Here are the building blocks of EKS cluster as platform for developers.
Firstly the dev team have to create the required networking to deploy EKS cluster on top of it. So they will push the eksnetworking XR file in the given Github repository
Using this XR, dev team has ability to configure region, CIDR range, number of subnets etc. Yet it is very guardrailed in terms of what parameters are required and how they have to go in etc. This is controlled by Composite Resource Definition(XRD). You can see the required sections and enum below.
Now The composition is where all the required resources will be configured. It uses one or more functions to fetch the values given in XR to create the resources. KCL is popular language of choice but you can use go-template or Python as well. Here is the composition used.
Remember, XRD and Composition must always be owned by ops team who dictates how an XR can be created and what resources will be created as a part of it.
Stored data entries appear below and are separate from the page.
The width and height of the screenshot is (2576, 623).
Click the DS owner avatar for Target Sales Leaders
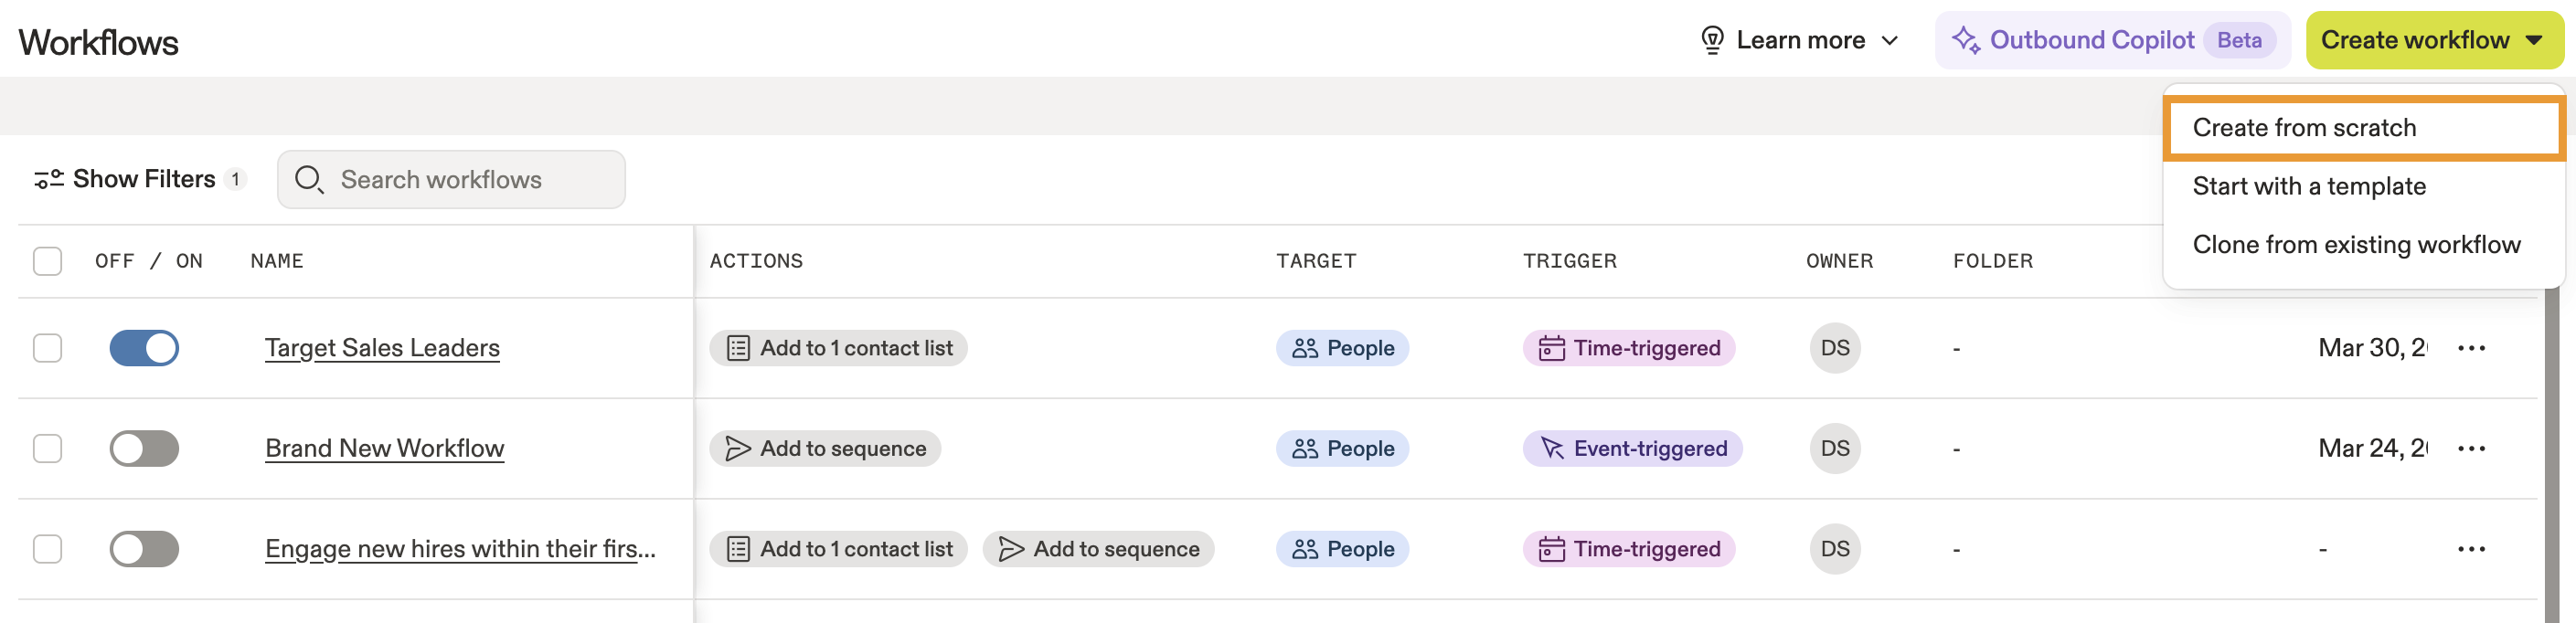pyautogui.click(x=1834, y=348)
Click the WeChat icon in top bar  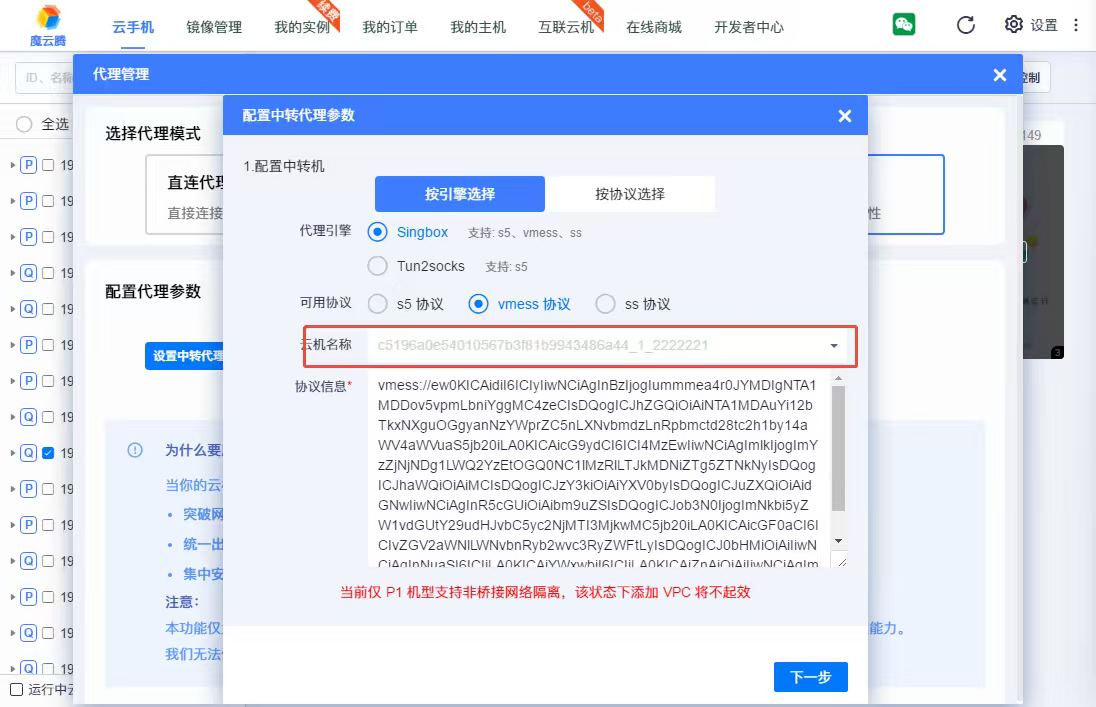904,25
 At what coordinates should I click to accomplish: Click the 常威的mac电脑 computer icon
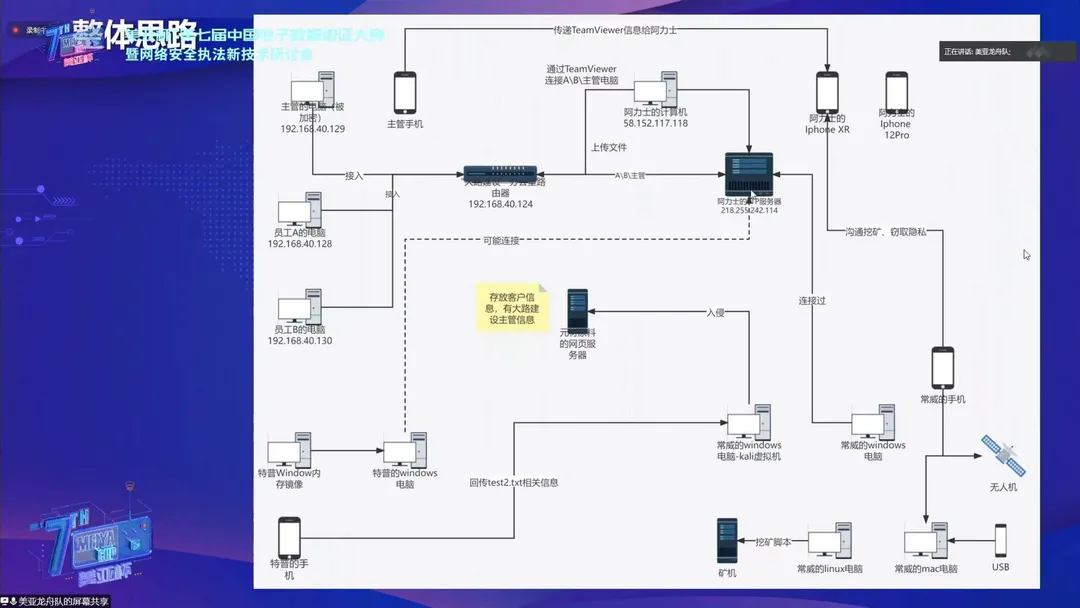pyautogui.click(x=926, y=541)
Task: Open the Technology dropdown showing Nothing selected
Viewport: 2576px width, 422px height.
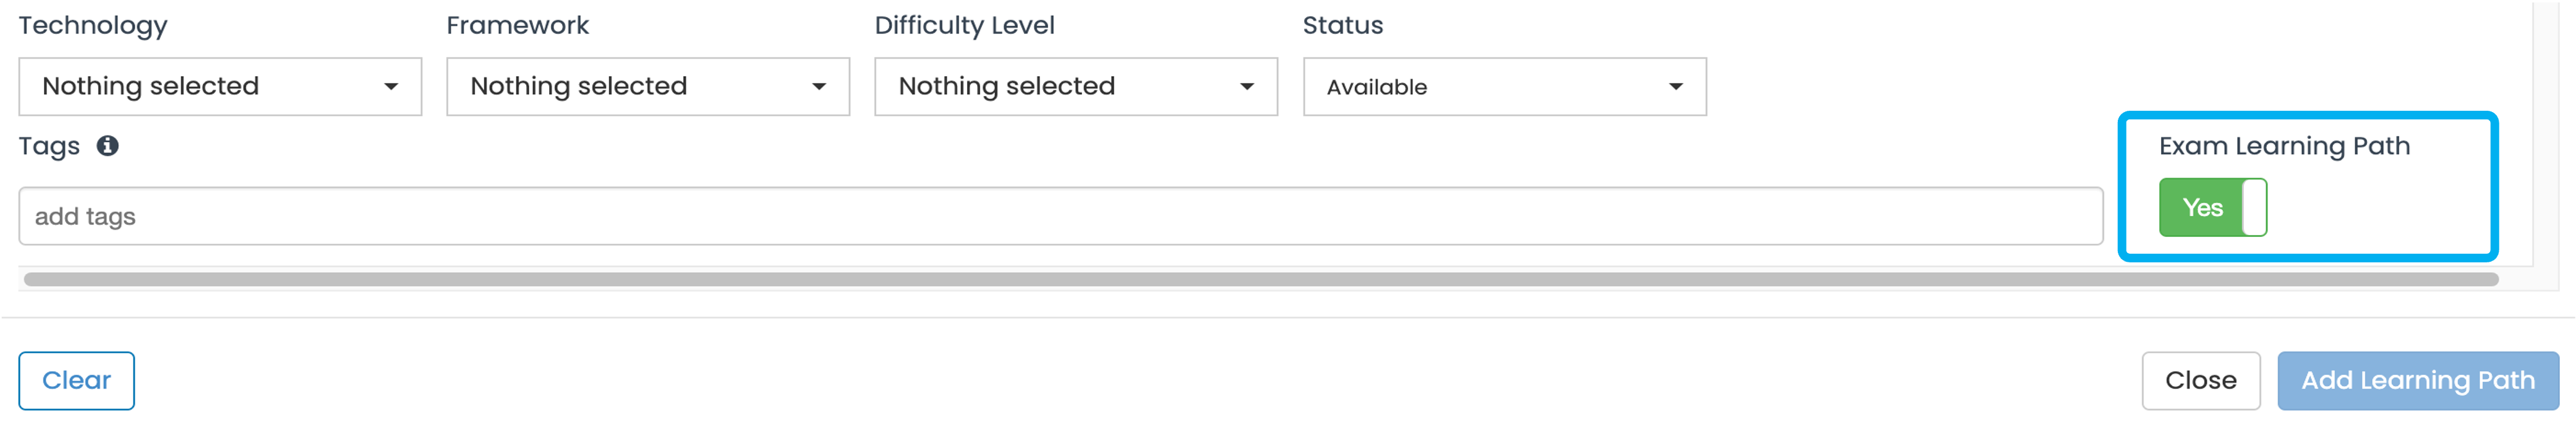Action: click(x=220, y=87)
Here is a quick snapshot of created resources from ArgoCD
This gives an overall idea about the resources that are being created and the overall health of your XR. Now you have your networking now to create EKS controlplane. It also follows a similar pattern of creating XRD and Composition. Here is the ekscluster XR for reference
apiVersion: srujanpakanati.com/v1alpha1
kind: EKSCluster
metadata:
name: my-eks-cluster
namespace: default
spec:
parameters:
clusterName: my-eks-cluster
region: us-east-2
kubernetesVersion: "1.33"
accessList:
- name: developer-role
roleARN: "arn:aws:iam::xxxxxxxxx:role/eks-dev-role-to-test-crossplane" # Replace with your IAM Role ARN
policies:
- "arn:aws:iam::aws:policy/AmazonEKSClusterPolicy"
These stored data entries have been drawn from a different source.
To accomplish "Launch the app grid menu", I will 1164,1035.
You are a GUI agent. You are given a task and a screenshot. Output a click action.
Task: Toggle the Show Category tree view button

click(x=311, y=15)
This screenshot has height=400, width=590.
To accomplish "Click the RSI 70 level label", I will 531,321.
- "arn:aws:iam::aws:policy/AmazonEKSServicePolicy"
addons:
- name: vpc-cni
version: "v1.20.1-eksbuild.3"
- name: coredns
version: "v1.12.3-eksbuild.1"
- name: kube-proxy
version: "v1.33.3-eksbuild.6"
vpcId: "vpc-07ddbab7b7c6a6fef" # Replace with your VPC ID
subnetIds:
- "subnet-0c7420944a320ddff" # Replace with your subnet IDs
- "subnet-095925a4561365bf5"
crossplane:
compositionSelector:
matchLabels:
provider: aws
workload: ekscluster
Here we can see the components getting created in real time in ArgoCD
Once the controlplane gets created, we can go ahead with NodeGroup creation. Here is my nodegroup XR
apiVersion: srujanpakanati.com/v1alpha1
kind: EKSNodeGroup
metadata:
name: my-nodegroup
namespace: default
spec:
parameters:
clusterName: cluster-my-eks-cluster # This must match the name of your EKSCluster resource
region: us-east-2
nodeGroupName: my-managed-nodes
instanceTypes:
- "t3.medium"
scalingConfig:
minSize: 1
maxSize: 3
desiredSize: 2
subnetIds:
- subnet-0c7420944a320ddff
crossplane:
compositionSelector:
matchLabels:
provider: aws
workload: eksnodegroup
Here is the same XR in ArgoCD.
If we take step back here a minute and see what we have created, not only created a cluster and nodegroup. We also created a template in which as many number of clusters can be created as required. 0→1 is done now 1→n is easy. Its not just new controlplanes, you can add nodegroups to the existing EKS clusters. This way we can create self-serving platforms for developer teams so that you prevent the infra related bottlenecks.
Conclusion
Crossplane and ArgoCD are quintessential tools in Cloud Native era. Teams iterate in cycles, these tools offer a significant improvement in that cycle pushing developer experience and cost efficiency further. The returns will be multi-fold and the wildest thing is that these tools are open-source. If your workloads runs on Kubernetes then it is time to adopt appropriate tools for the job.